Analia (sem acento, por favor) Camilo Soares. O nome está registrado na certidão de nascimento que acabou de chegar. O documento foi emitido com a ajuda do Núcleo Institucional da Fazenda Pública, Moradia e Direitos Sociais (Nufamd) da Defensoria Pública.
É até difícil de acreditar, mas a moradora de Três Lagoas viveu 99 anos sem certidão de nascimento. A idosa perdeu o documento ao longo da vida, como identificação, tinha apenas uma cópia da Carteira de Identidade (RG) expedida em 1982, mas precisava do registro civil atualizado para conseguir solicitar a emissão de sua Carteira de Identidade Nacional (CIN).

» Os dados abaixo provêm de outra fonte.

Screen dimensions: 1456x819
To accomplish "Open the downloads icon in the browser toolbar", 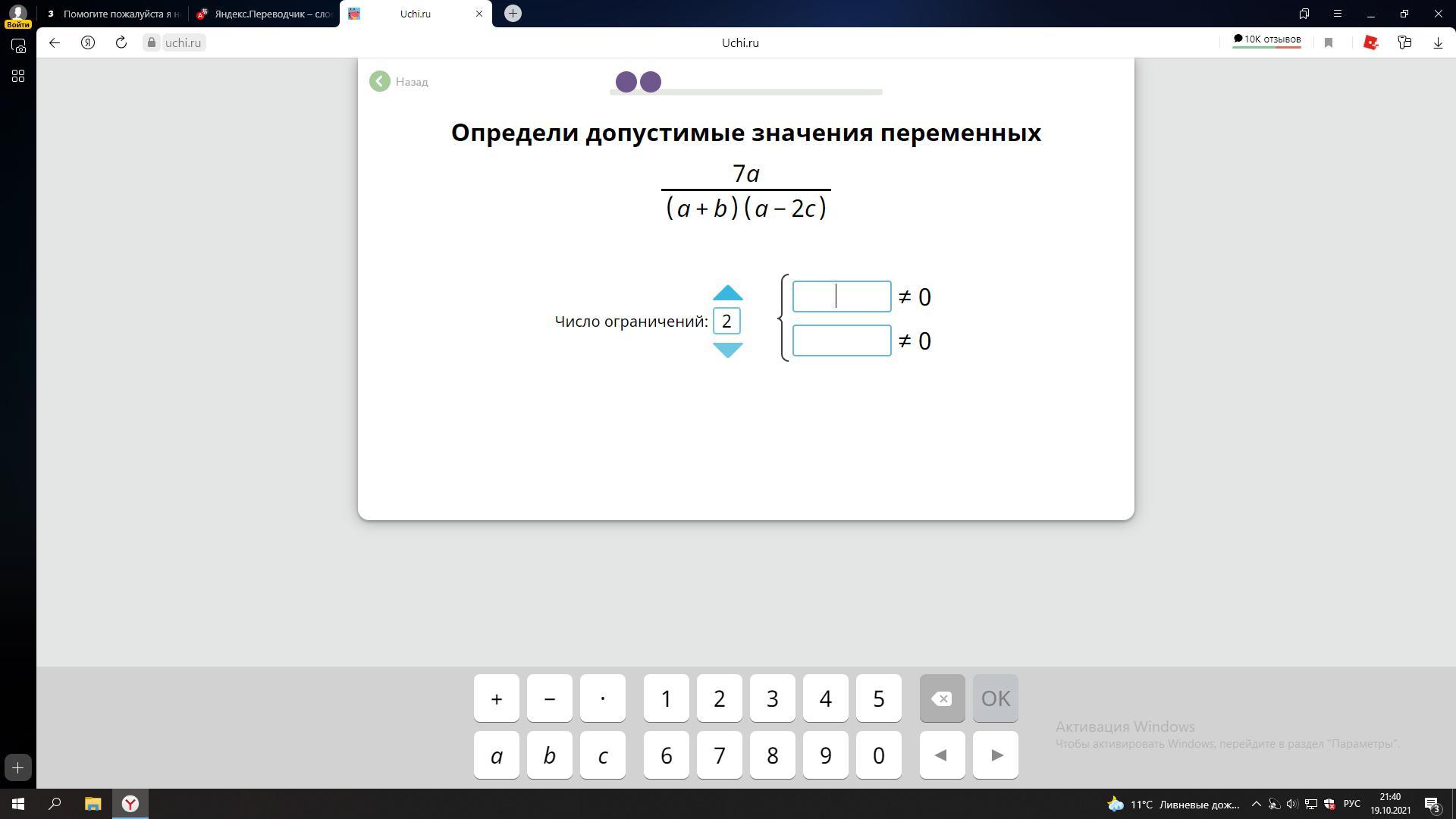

Segundo o release oficial da Defesoria Pública, o Nufamd procedeu buscas junto ao Cartório de Registro Civil de Três Lagoas, que localizou o registro de nascimento dela.
“Assim, a assistida teve acesso a sua nova certidão de nascimento aos 99 anos de idade”, explica Regina Célia Rodrigues Magro, coordenadora do Nufamd.
Entenda seus direitos
A certidão de nascimento no Brasil é o primeiro documento civil, obrigatório e gratuito, emitido pelo Cartório de Registro Civil mediante apresentação da Declaração de Nascido Vivo e documentos dos pais.
Quando não registrada no prazo legal (15 dias, podendo se estender até três meses, em áreas remotas), a certidão de nascimento torna-se uma certidão de nascimento tardia – para emiti-la, exige-se procedimento administrativo no cartório ou ação judicial, caso faltem documentos.